SAT 01 JAN, 2022-theGBJournal– As the world economy prepares for 2022, the press is full of experts pontificating on what the financial markets will do next. The honest answer “I don’t know, it depends” would a big let-down and therefore a bad answer.
The second worst response is to give a 60% probability to events unfolding i.e., there is a 60% chance that the markets will go up in 2022. Sixty is a sweet spot, high enough to look serious and low enough to give an easy get-out if it does not happen. The answer of last resort is to predict volatility. Markets will neither be higher or lower, necessarily but more volatile. Normally, this is a dodge for “I don’t know” but in markets-speak.
With the usual geopolitical risks regarding Ukraine and Taiwan, we have market uncertainties regarding Inflation, interest rates and China. Going into 2022, there are three economic issues that really matter:
Top of the list must be the pattern of demand. 2021 saw the biggest demand shock for goods in 75 years. It was met by a supply surge, but no supply surge could realistically meet this spike in demand. The drivers of that demand are clearly fading and evidence of that is now starting to show up in the economic data. The noise of a child tax credit in the US is only adding to the perception that lower-income demand is moderating next year. The normalization of demand in 2022 will be as big a story as the demand surge in 2021 and it will affect disinflation forces, relative economic performance, and the labor market.

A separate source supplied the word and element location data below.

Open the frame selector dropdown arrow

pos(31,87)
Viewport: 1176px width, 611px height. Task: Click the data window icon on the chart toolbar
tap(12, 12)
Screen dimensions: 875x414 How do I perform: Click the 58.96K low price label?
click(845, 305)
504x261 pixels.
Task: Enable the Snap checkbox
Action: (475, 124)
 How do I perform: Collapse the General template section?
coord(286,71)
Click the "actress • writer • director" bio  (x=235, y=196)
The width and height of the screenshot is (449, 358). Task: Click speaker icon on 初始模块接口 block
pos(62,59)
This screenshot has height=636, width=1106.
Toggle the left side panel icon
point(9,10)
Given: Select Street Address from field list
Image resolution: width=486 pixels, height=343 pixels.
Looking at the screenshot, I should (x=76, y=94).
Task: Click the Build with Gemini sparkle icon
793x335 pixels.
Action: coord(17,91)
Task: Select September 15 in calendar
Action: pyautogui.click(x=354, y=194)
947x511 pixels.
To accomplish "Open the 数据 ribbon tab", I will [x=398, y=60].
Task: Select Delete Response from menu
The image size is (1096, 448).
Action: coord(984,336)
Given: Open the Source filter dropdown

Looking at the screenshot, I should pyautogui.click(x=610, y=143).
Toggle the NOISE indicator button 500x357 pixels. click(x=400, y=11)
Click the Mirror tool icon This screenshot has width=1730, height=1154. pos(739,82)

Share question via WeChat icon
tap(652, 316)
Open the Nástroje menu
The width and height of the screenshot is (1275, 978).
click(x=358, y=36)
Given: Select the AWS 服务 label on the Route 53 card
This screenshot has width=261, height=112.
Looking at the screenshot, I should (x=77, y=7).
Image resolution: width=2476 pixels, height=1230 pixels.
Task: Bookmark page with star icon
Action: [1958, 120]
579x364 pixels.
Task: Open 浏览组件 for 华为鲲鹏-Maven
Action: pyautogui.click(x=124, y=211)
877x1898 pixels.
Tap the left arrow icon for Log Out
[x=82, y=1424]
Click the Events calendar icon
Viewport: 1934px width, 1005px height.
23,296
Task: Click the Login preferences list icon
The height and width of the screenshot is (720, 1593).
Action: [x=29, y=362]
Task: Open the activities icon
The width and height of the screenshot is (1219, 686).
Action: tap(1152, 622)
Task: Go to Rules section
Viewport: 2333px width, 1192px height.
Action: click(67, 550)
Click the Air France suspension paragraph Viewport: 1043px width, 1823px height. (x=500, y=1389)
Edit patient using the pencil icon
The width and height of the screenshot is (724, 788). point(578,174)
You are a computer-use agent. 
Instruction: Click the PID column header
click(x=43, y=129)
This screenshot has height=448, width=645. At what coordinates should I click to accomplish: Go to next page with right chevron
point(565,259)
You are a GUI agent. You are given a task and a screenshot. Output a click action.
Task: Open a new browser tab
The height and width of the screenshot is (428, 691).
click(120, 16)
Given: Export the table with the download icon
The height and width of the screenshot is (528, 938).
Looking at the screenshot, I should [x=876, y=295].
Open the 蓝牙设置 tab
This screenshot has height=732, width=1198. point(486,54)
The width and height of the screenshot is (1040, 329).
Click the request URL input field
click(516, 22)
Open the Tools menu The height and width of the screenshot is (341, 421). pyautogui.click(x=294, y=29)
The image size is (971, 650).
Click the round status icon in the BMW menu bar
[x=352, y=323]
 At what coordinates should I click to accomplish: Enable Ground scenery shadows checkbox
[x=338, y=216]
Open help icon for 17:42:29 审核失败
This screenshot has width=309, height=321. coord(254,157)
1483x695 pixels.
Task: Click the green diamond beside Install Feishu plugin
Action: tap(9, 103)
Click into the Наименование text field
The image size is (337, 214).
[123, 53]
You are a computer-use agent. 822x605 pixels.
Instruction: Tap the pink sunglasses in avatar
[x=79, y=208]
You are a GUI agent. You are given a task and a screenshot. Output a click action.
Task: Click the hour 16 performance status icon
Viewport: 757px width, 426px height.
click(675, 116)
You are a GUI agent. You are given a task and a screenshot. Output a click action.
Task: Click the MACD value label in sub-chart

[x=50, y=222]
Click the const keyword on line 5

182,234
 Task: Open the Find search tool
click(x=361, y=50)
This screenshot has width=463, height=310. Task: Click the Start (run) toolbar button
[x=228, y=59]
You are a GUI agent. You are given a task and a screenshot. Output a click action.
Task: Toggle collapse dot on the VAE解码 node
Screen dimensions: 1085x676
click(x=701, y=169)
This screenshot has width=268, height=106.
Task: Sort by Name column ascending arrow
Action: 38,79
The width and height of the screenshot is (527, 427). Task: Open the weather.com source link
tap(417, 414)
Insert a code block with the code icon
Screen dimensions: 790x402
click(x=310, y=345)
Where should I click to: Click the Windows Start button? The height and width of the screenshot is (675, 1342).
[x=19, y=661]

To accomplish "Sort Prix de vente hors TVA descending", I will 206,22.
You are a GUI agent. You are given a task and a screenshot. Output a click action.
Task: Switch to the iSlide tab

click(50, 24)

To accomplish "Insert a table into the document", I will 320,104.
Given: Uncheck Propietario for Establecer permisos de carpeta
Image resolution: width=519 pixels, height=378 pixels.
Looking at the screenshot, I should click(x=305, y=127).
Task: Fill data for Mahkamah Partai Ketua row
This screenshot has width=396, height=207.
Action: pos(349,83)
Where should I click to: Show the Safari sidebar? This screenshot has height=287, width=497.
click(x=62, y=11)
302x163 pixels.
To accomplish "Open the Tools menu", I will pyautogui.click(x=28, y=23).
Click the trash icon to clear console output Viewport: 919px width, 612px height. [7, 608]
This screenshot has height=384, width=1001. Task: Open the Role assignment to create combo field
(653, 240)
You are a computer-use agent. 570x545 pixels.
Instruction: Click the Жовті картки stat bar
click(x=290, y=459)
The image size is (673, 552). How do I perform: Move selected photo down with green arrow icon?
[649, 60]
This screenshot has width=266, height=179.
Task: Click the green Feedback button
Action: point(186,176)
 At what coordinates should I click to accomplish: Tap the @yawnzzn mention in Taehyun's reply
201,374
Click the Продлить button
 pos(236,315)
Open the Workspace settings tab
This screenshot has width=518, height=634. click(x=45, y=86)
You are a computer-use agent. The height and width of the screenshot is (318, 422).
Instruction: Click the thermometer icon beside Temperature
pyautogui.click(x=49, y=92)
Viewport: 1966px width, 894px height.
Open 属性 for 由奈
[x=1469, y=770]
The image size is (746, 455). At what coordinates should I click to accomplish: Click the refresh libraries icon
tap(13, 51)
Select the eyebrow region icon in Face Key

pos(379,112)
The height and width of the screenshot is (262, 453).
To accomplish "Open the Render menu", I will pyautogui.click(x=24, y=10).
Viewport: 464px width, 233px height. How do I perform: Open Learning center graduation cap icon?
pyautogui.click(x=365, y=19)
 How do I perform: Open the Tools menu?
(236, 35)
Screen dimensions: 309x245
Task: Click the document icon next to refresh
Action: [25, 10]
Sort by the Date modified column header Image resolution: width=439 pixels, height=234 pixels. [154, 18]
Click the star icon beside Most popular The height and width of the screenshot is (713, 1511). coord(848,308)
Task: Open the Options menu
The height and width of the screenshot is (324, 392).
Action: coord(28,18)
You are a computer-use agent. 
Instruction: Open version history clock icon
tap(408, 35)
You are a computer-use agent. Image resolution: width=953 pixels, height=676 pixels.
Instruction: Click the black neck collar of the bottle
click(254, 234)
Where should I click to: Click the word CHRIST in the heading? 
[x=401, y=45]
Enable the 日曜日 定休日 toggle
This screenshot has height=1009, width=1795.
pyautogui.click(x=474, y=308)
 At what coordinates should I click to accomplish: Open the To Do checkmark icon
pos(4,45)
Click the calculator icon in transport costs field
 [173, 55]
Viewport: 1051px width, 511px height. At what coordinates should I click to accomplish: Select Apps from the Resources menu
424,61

Second, throughout the pandemic, markets have consistently underestimated the ability of people to adapt in the face of adversity. This was the first pandemic with a hashtag and so fear has spread widely. In the wake of the fear, people have, however, changed their behaviours and economic practices.
The challenge is that many of these changes are not necessarily being properly captured in conventional data, especially as survey evidence gets less reliable and more politically polarised every year. Investors who want to really understand the potential for returns will need to look beyond the headlines and get their hand dirty with data or alternatively, of course, pay economists to do the dirty work for them.
Finally, the structural changes of the fourth industrial revolution have been accelerated by both the pandemic and the aftermath to the pandemic. These are permanent changes. Now that my mother has discovered the joy of ordering on the web, she is sticking with ordering her supplies online.
As economies climb back onto the economic cycle in 2022, it is important to distinguish structural changes are distinguished from cyclical issues around demand normalization. Treating a structural problem with the cyclical policy very rarely ends well, as the UK in the 1970s and Japan in the 1990s have shown. It is also important to recognize that policies which have driven economic success in the past thirty years are unlikely to drive success in the next twenty years. This is the biggest structural upheaval since the first industrial revolution and indeed it reverses some of the social changes of that first revolution. Its importance as a structural break in economic relationships cannot be stressed enough.
Now, where are the markets headed? Markets are not predictable in the short-term.
We prefer to follow companies with good management delivering on their promises in sectors that benefit from growth in the current transformation of the global economy. Good companies, history shows, always deliver above-market returns even if occasionally we must deal with temporary weaknesses in their share prices. Good selection of companies and patience are the best advisors to beat the uncertainties of the future.